COVID and zombies: that didn’t take long. In this tiny-budgeted drama, a pandemic has caused curfews, lockdowns and other impositions that by now barely qualify as allegory. Here, the infected become undead of the speedy post-28 Days Later variety. They are also largely a background threat. There are plenty other dangers facing the central family, although few that will cause any surprises for connoisseurs of cinematic eschatology.

Joe and Ethan Allister (Marci Miller and writer/ co-director Tobias) have managed to navigate the catastrophic events of the pathogen that has all but destroyed society. Ensconced in a ramshackle shelter, they are trying to survive in a hostile landscape. This is made much harder by the fact that their daughter Mia (Cece Kelly) has been bitten. There is a vaccine, but it is 50/50 kill or cure. Of more pressing concern is the gang of marauding home invaders who are out to strip the Allisters of their dwindling supplies.

Forget Everything And Run has been lazily billed as a cross between The Walking Dead and The Revenant. It is technically true in that there are zombies and it snows, but this piece of marketing puffery gives a false expectation. If Reisner and Tobias’ film resembles the relentless TV behemoth, it is in that show’s quieter moments where the survivors try and establish some makeshift normality. F.E.A.R‘s zombie moments bookend proceedings, but for the most part the threat is entirely human. This isn’t necessarily a flaw; The Battery is a great example of less-is-more on that front, but F.E.A.R lacks the personality of that cult favourite, among other things.

Like A Quiet Place or The Road, F.E.A.R plunges the viewer directly into a bleak situation and fleshes out its characters and situation through judicious flashback. This does little more than clue us in that the Allisters were very much a tight-knit family, and that young son Josh (Danny Ruiz) is a potential liability in a crisis. It does however establish the easy, carefree relationship Joe and Ethan had before necessity chiselled away everything but grim survival.
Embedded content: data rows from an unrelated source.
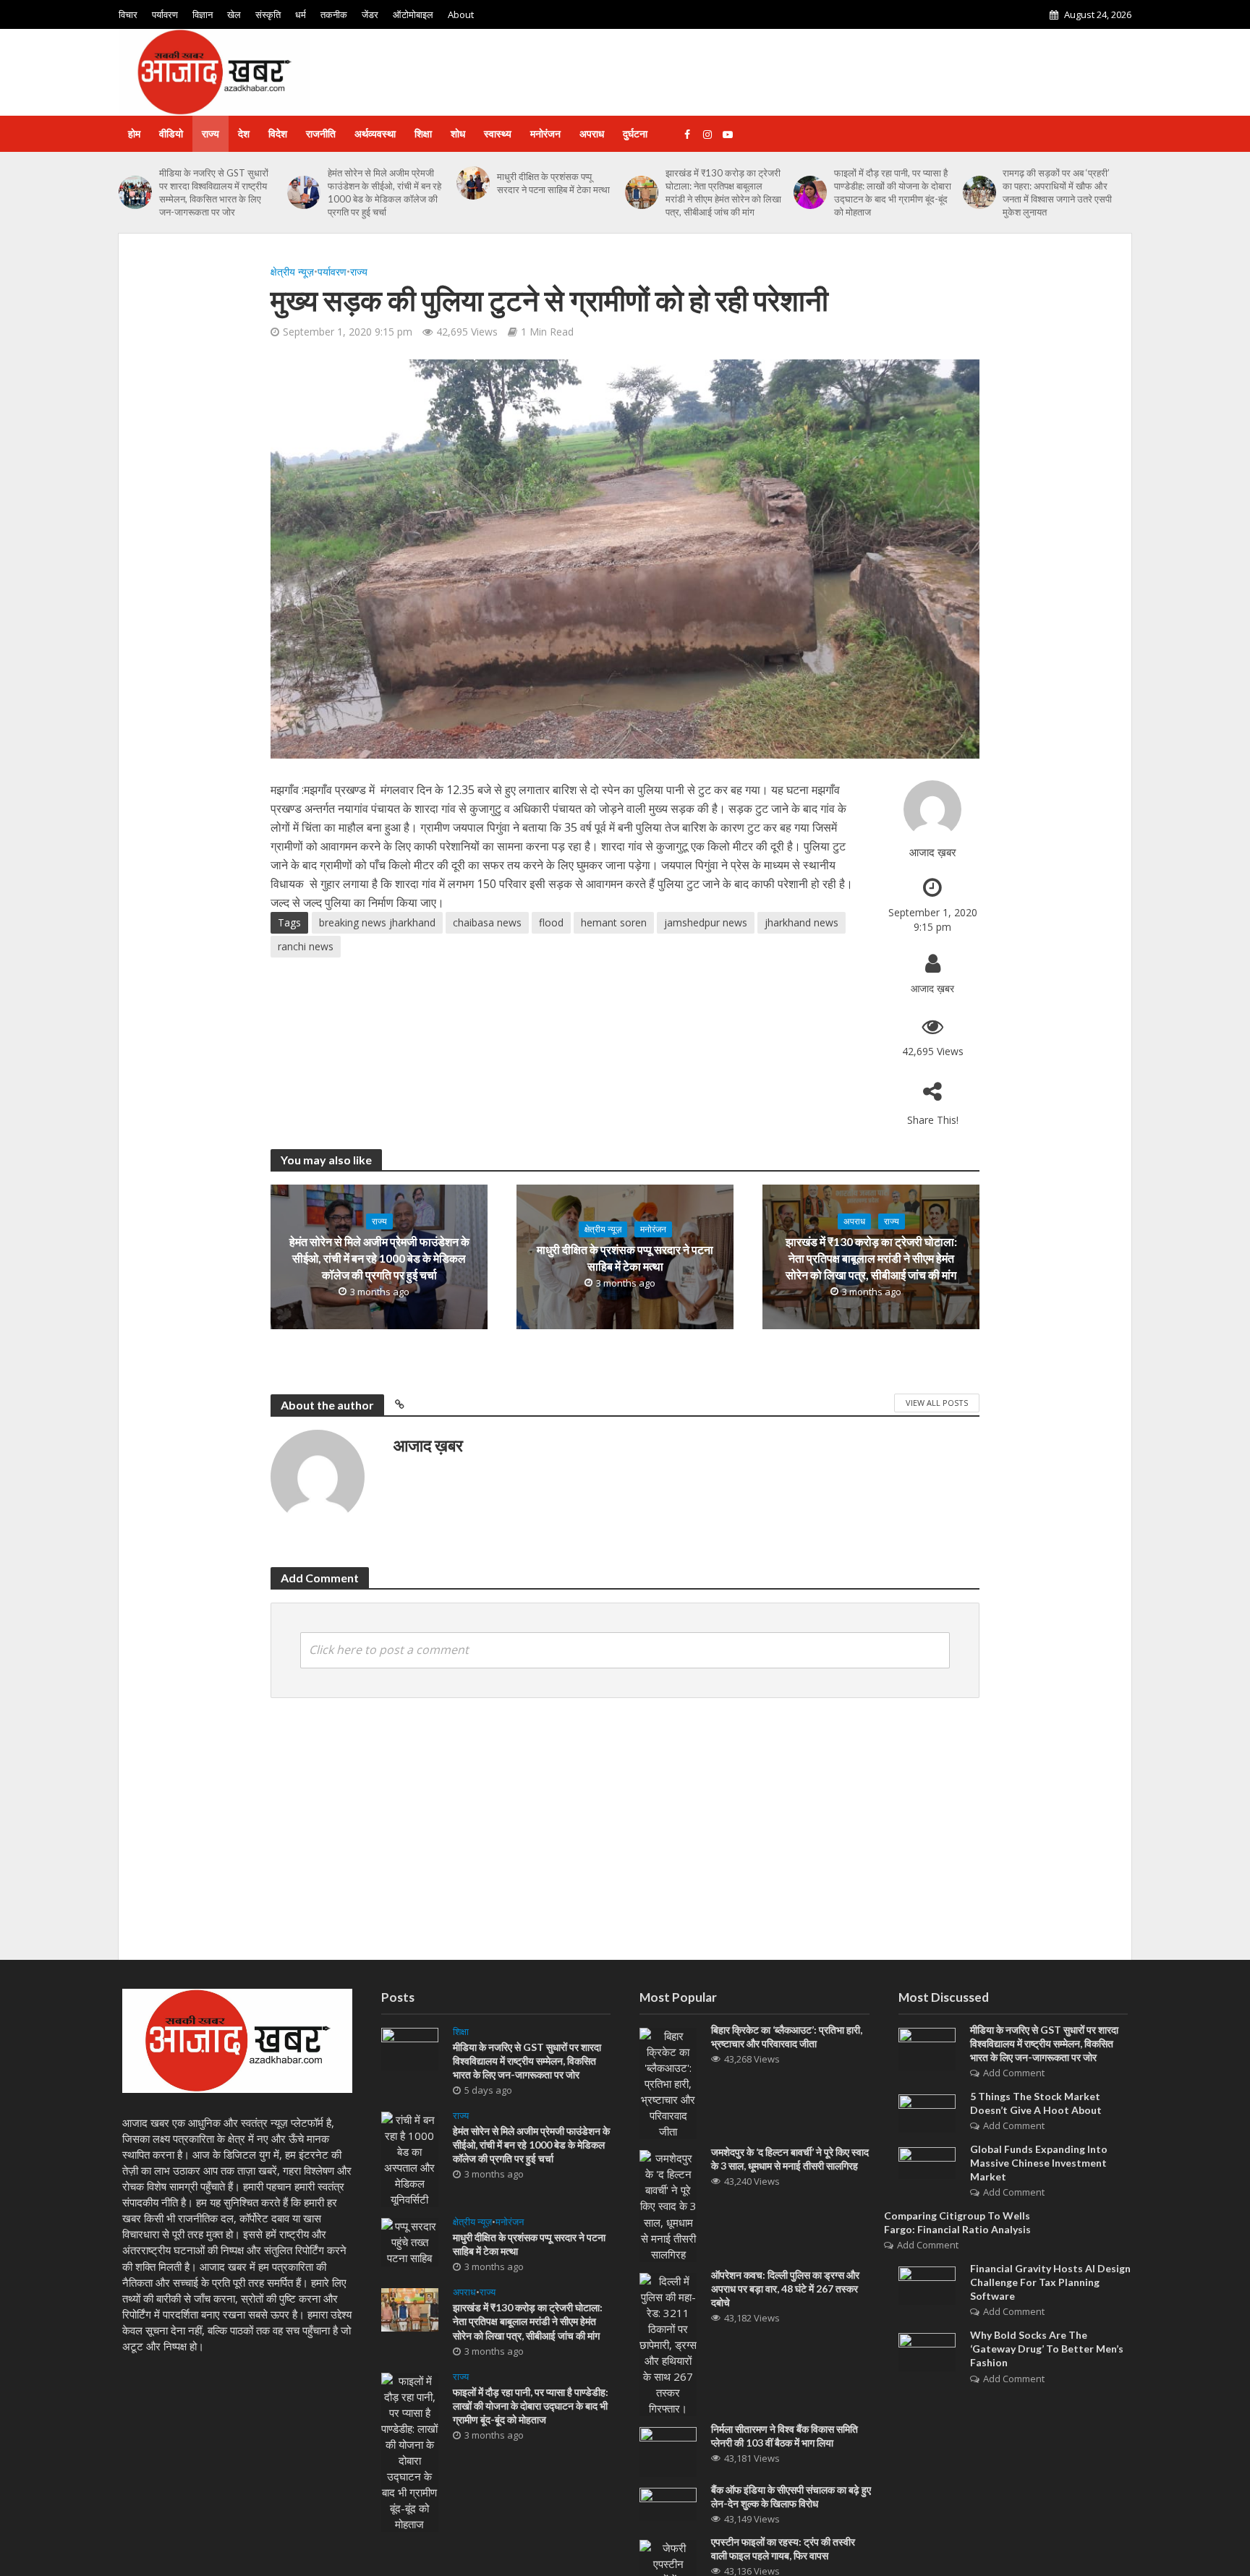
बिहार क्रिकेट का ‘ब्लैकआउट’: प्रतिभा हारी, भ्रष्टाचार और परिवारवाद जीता (786, 2036)
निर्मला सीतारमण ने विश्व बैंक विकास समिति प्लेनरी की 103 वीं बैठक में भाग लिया (784, 2436)
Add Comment (1014, 2072)
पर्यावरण (165, 14)
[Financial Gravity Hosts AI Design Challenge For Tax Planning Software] (927, 2284)
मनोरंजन (545, 133)
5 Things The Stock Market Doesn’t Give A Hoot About (1036, 2103)
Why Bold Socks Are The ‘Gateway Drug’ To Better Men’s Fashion (1046, 2348)
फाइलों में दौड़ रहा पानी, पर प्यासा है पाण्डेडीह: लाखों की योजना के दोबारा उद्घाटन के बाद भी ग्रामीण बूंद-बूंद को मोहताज (892, 192)
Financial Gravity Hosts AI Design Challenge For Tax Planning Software (1050, 2282)
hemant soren (614, 922)
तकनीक (333, 14)
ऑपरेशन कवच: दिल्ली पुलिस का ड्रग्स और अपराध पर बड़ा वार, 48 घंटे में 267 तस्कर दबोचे (785, 2288)
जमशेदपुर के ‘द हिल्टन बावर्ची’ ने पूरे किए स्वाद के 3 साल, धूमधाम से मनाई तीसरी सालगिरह (790, 2159)
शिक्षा (423, 133)
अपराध (591, 133)
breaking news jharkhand (377, 922)
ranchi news (305, 946)
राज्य (210, 133)
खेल (234, 14)
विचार (128, 14)
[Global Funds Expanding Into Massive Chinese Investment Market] (927, 2161)
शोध (458, 133)
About (461, 14)
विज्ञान (202, 14)
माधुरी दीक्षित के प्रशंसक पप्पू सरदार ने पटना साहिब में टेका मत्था (553, 183)
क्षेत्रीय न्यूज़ (292, 271)
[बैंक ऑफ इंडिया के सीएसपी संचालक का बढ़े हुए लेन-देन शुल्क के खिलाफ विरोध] (668, 2503)
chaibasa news (487, 922)
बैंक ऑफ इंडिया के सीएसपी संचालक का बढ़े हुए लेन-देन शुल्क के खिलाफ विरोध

Miller has the greater contrast; her pale blue eyes sparkling with mischief at a bar in happier times, and set as hard and frigid as their wintry environment in the present. Tobias’ writing has the sense to depict Joe as every inch as capable, resourceful, and determined as her husband. Whatever flaws the film has, Miller goes a long way to keeping it watchable, particularly during a blackly existential stand-off against the invaders’ grizzled matriarch (Susan Moore Harmon).

This tense set-piece is the film’s highlight; a self-contained chamber drama between two mothers. We know who we side with, but both are simply doing what they see as necessary to survive. Counter-intuitively, once the action ramps up – by the standards of this restrained work at least – it becomes less interesting, succumbing to the expected genre tropes and a large dollop of sentimentality that had been steadfastly absent.

By no means disastrous as a small-scale undead drama, Forget Everything And Run nevertheless is drawing on a wellspring of genre goodwill that is rapidly depleting. Perhaps it’s pandemic fatigue, zombie fatigue, or some combination thereof, but it is going to take some special element for a film dealing with these themes to shine. Reisner and Tobias’ film lacks that hook, and makes similar mistakes as numerous others. There is a rather surprising streak of optimism, which is very welcome, but little else to stand out.